Word and element location data:
** begin **

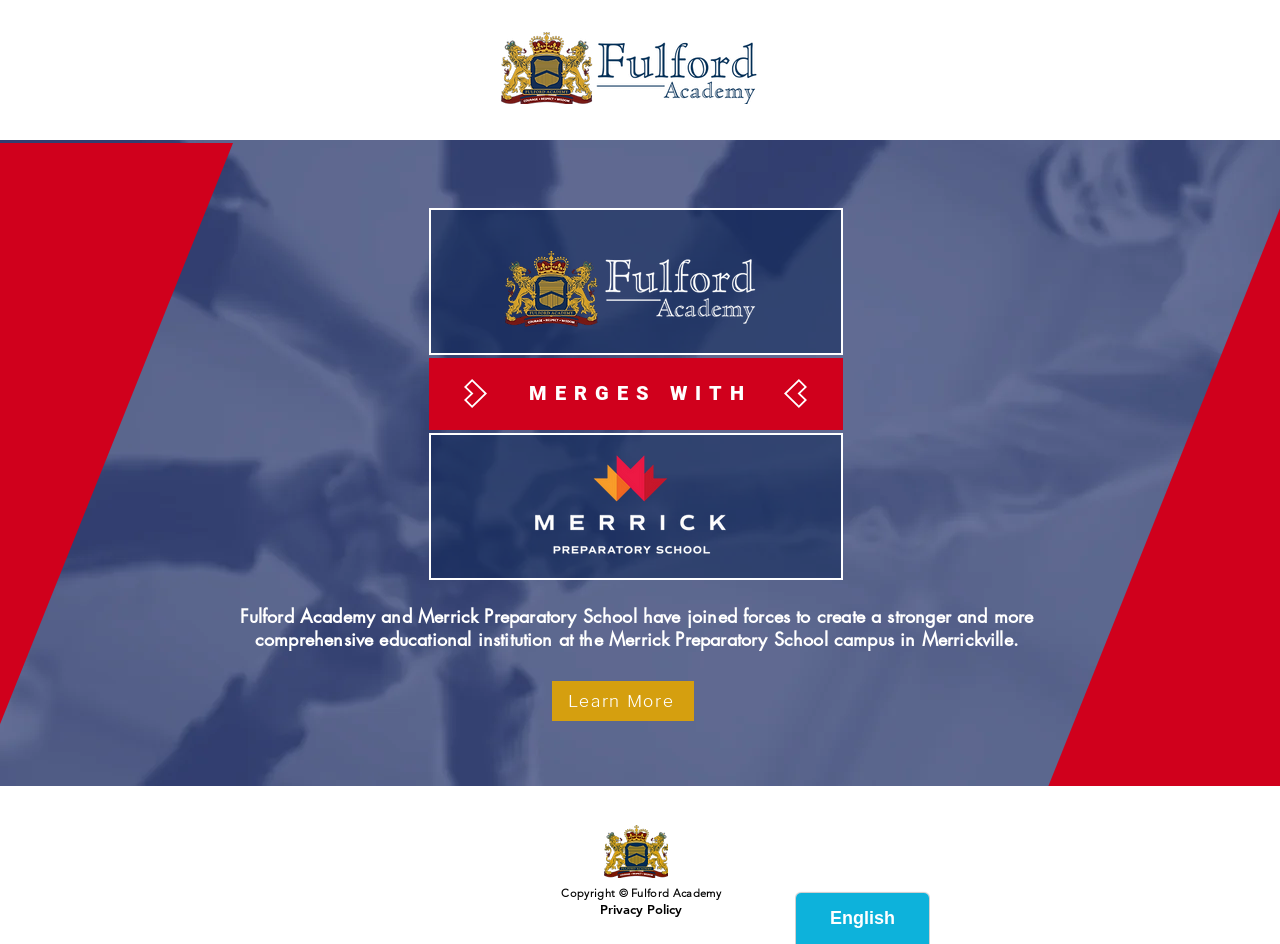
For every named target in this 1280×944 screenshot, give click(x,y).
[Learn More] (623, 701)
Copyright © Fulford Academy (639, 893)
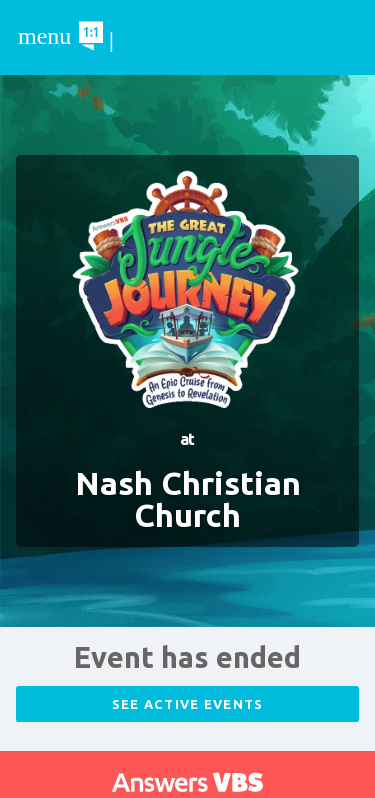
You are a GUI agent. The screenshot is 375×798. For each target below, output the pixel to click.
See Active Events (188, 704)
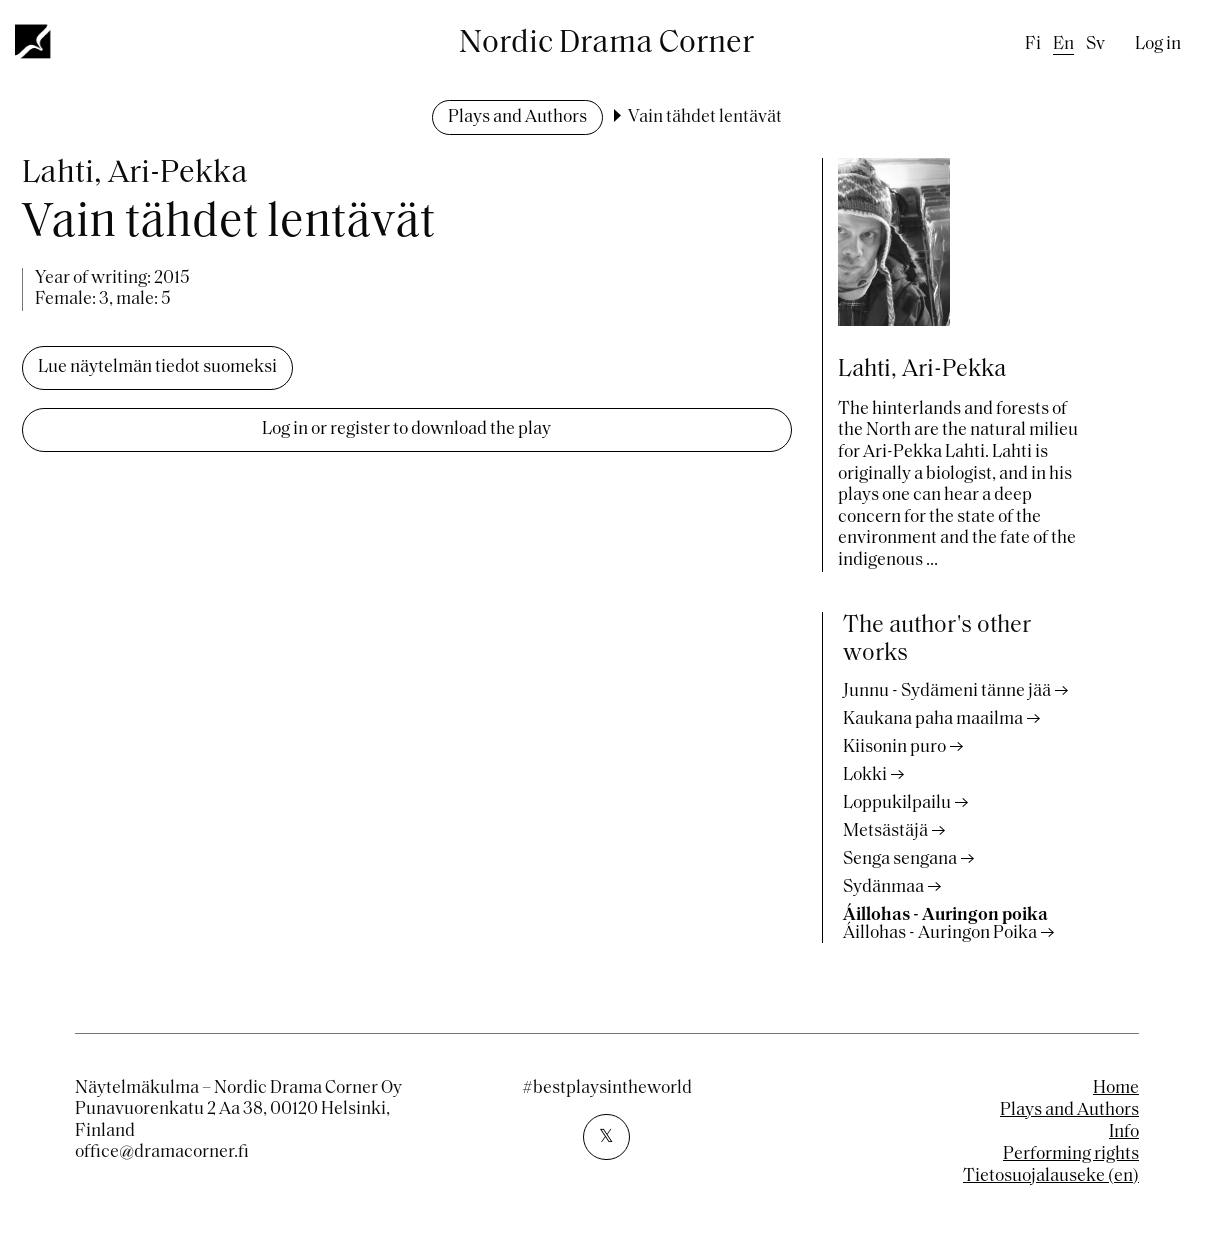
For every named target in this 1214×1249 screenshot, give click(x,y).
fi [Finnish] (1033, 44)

** end **

STATED GOAL:
Write out the material again, swapping "screenshot" for "image" wherever it occurs and changing nothing else. Leave the pictures out.

ANSWER TO THIS TASK:
For every named target in this 1280×944 image, give click(x,y).
[Learn More] (623, 701)
Copyright © Fulford Academy (639, 893)
You are a GUI agent. The image is 375×798. For each target below, output the pixel to click.
See Active Events (188, 704)
For every named target in this 1214×1249 image, give click(x,y).
fi [Finnish] (1033, 44)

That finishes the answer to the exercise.